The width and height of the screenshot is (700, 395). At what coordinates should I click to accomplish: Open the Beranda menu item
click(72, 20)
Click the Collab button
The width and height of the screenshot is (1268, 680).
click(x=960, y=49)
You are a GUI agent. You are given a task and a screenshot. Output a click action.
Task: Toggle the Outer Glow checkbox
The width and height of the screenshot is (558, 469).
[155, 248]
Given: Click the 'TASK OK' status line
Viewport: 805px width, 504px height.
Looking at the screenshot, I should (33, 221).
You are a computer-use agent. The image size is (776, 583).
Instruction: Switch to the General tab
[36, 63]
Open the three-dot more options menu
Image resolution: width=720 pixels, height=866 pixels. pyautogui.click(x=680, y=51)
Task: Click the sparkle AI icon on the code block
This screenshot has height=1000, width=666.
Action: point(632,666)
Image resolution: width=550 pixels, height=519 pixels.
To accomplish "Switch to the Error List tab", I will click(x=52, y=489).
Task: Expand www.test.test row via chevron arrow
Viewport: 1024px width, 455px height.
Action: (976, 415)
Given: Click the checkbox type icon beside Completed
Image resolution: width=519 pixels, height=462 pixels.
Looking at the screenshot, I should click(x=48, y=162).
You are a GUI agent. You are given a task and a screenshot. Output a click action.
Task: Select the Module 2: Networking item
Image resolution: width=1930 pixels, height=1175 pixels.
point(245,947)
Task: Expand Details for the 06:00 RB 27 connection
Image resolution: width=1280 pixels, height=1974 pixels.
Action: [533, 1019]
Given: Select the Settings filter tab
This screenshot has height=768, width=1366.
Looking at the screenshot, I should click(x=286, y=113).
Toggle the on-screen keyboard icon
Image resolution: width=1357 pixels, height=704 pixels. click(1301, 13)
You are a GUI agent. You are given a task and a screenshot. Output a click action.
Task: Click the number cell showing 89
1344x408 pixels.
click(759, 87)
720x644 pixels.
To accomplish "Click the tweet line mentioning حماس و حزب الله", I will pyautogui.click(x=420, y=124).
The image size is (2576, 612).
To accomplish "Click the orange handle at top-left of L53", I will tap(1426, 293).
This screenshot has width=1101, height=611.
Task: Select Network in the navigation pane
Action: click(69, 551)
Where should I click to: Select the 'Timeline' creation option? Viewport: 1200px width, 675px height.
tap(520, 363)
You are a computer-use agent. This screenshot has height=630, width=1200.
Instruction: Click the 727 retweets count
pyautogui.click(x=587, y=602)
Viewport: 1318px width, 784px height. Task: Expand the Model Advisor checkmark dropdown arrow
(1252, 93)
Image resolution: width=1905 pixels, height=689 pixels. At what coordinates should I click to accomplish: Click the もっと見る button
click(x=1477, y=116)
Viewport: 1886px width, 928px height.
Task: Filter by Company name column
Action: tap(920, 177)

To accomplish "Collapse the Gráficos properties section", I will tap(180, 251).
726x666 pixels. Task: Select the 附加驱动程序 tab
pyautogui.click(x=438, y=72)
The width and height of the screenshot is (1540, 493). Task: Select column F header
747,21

## Task goal
Exact reproduction of every entry is needed.

## Your solution
The width and height of the screenshot is (700, 395). At what coordinates should I click to accomplish: Open the Beranda menu item
click(72, 20)
Click the Collab button
The width and height of the screenshot is (1268, 680).
click(x=960, y=49)
You are a GUI agent. You are given a task and a screenshot. Output a click action.
Task: Toggle the Outer Glow checkbox
The width and height of the screenshot is (558, 469).
[155, 248]
Given: Click the 'TASK OK' status line
Viewport: 805px width, 504px height.
Looking at the screenshot, I should (33, 221).
You are a computer-use agent. The image size is (776, 583).
Instruction: Switch to the General tab
[36, 63]
Open the three-dot more options menu
Image resolution: width=720 pixels, height=866 pixels. pyautogui.click(x=680, y=51)
Task: Click the sparkle AI icon on the code block
This screenshot has height=1000, width=666.
Action: point(632,666)
Image resolution: width=550 pixels, height=519 pixels.
To accomplish "Switch to the Error List tab", I will click(x=52, y=489).
Task: Expand www.test.test row via chevron arrow
Viewport: 1024px width, 455px height.
Action: (976, 415)
Given: Click the checkbox type icon beside Completed
Image resolution: width=519 pixels, height=462 pixels.
Looking at the screenshot, I should click(x=48, y=162).
You are a GUI agent. You are given a task and a screenshot. Output a click action.
Task: Select the Module 2: Networking item
Image resolution: width=1930 pixels, height=1175 pixels.
point(245,947)
Task: Expand Details for the 06:00 RB 27 connection
Image resolution: width=1280 pixels, height=1974 pixels.
Action: [533, 1019]
Given: Select the Settings filter tab
This screenshot has height=768, width=1366.
Looking at the screenshot, I should click(x=286, y=113).
Toggle the on-screen keyboard icon
Image resolution: width=1357 pixels, height=704 pixels. click(1301, 13)
You are a GUI agent. You are given a task and a screenshot. Output a click action.
Task: Click the number cell showing 89
1344x408 pixels.
click(759, 87)
720x644 pixels.
To accomplish "Click the tweet line mentioning حماس و حزب الله", I will pyautogui.click(x=420, y=124).
The image size is (2576, 612).
To accomplish "Click the orange handle at top-left of L53", I will tap(1426, 293).
This screenshot has width=1101, height=611.
Task: Select Network in the navigation pane
Action: click(69, 551)
Where should I click to: Select the 'Timeline' creation option? Viewport: 1200px width, 675px height.
tap(520, 363)
You are a computer-use agent. This screenshot has height=630, width=1200.
Instruction: Click the 727 retweets count
pyautogui.click(x=587, y=602)
Viewport: 1318px width, 784px height. Task: Expand the Model Advisor checkmark dropdown arrow
(1252, 93)
Image resolution: width=1905 pixels, height=689 pixels. At what coordinates should I click to accomplish: Click the もっと見る button
click(x=1477, y=116)
Viewport: 1886px width, 928px height.
Task: Filter by Company name column
Action: tap(920, 177)

To accomplish "Collapse the Gráficos properties section", I will tap(180, 251).
726x666 pixels. Task: Select the 附加驱动程序 tab
pyautogui.click(x=438, y=72)
The width and height of the screenshot is (1540, 493). Task: Select column F header
747,21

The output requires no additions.